(PROVIDED ENTRIES Opens)

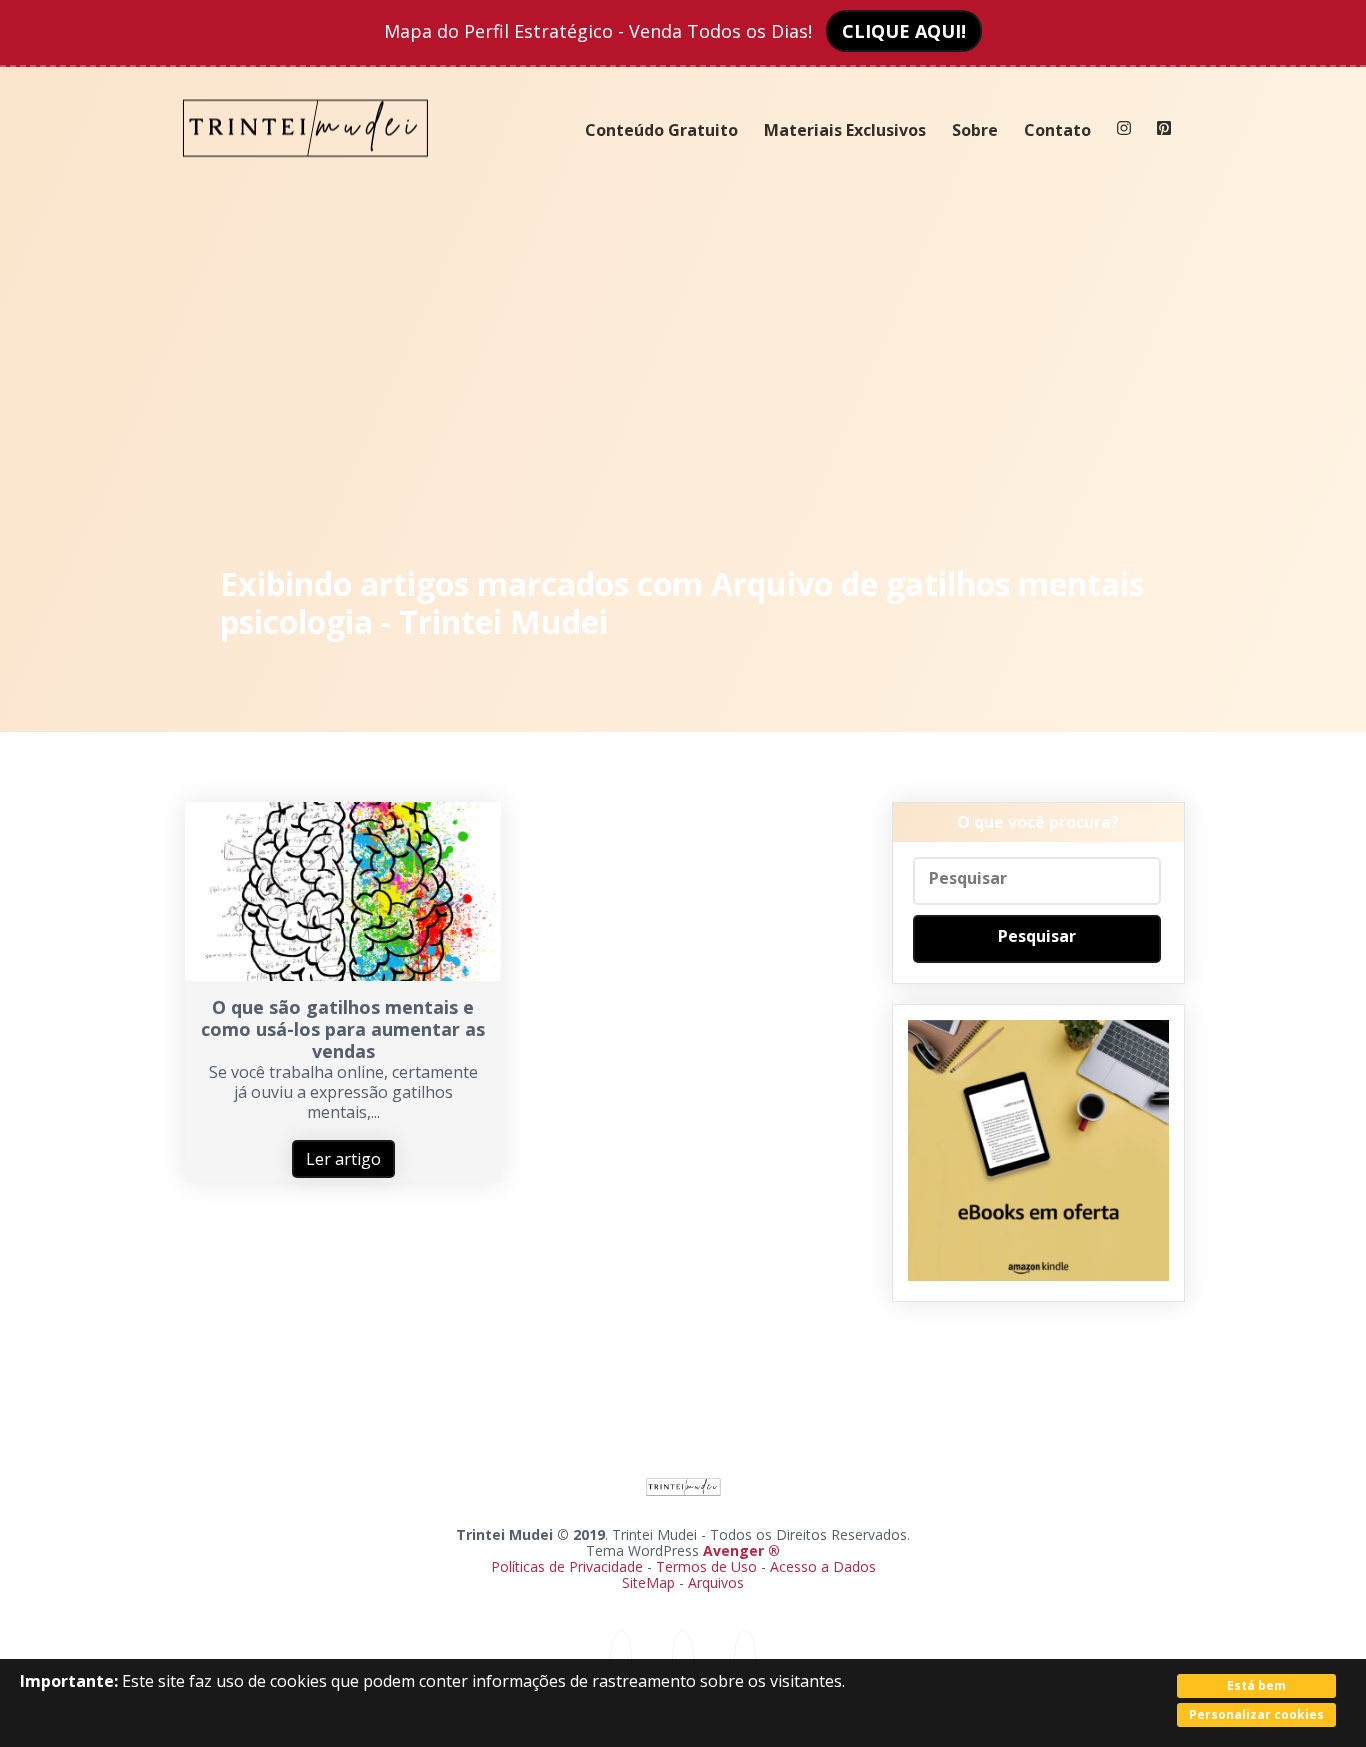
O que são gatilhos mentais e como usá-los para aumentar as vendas (343, 1029)
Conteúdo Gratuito (661, 130)
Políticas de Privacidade (567, 1566)
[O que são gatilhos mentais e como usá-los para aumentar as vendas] (343, 975)
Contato (1057, 130)
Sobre (975, 130)
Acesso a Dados (823, 1566)
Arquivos (716, 1582)
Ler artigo (343, 1159)
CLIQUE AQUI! (904, 31)
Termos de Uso (706, 1566)
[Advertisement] (683, 370)
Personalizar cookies (1256, 1714)
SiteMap (650, 1582)
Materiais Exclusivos (845, 130)
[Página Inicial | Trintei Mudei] (306, 172)
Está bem (1256, 1685)
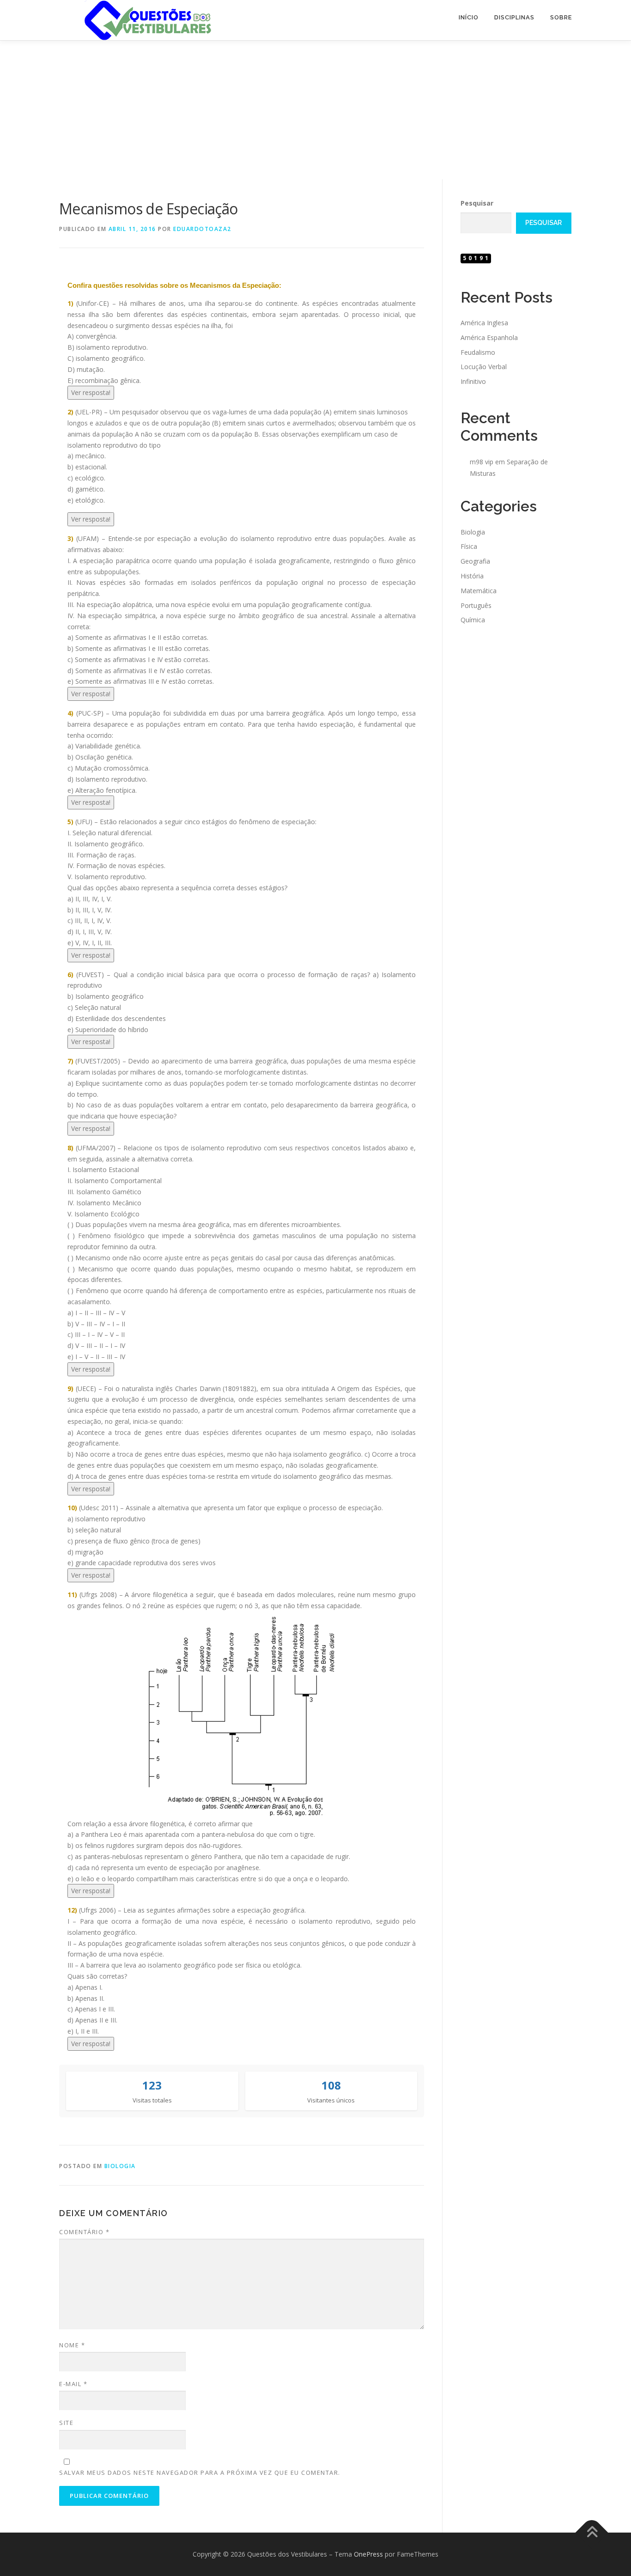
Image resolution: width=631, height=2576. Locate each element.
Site (66, 2422)
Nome (72, 2345)
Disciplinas (514, 17)
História (472, 575)
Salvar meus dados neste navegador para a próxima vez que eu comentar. (199, 2472)
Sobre (561, 17)
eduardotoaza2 (202, 229)
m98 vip (481, 461)
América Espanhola (489, 337)
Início (469, 17)
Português (476, 605)
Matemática (479, 590)
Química (473, 619)
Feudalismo (478, 352)
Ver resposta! (90, 392)
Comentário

(PROVIDED ENTRIES Closes)

• WORK TO COMPLETE
Output the records verbatim without pictures.

• TASK SOLUTION
O que são gatilhos mentais e como usá-los para aumentar as vendas (343, 1029)
Conteúdo Gratuito (661, 130)
Políticas de Privacidade (567, 1566)
[O que são gatilhos mentais e como usá-los para aumentar as vendas] (343, 975)
Contato (1057, 130)
Sobre (975, 130)
Acesso a Dados (823, 1566)
Arquivos (716, 1582)
Ler artigo (343, 1159)
CLIQUE AQUI! (904, 31)
Termos de Uso (706, 1566)
[Advertisement] (683, 370)
Personalizar cookies (1256, 1714)
SiteMap (650, 1582)
Materiais Exclusivos (845, 130)
[Página Inicial | Trintei Mudei] (306, 172)
Está bem (1256, 1685)
Image resolution: width=631, height=2576. Locate each element.
Site (66, 2422)
Nome (72, 2345)
Disciplinas (514, 17)
História (472, 575)
Salvar meus dados neste navegador para a próxima vez que eu comentar. (199, 2472)
Sobre (561, 17)
eduardotoaza2 (202, 229)
m98 vip (481, 461)
América Espanhola (489, 337)
Início (469, 17)
Português (476, 605)
Matemática (479, 590)
Química (473, 619)
Feudalismo (478, 352)
Ver resposta! (90, 392)
Comentário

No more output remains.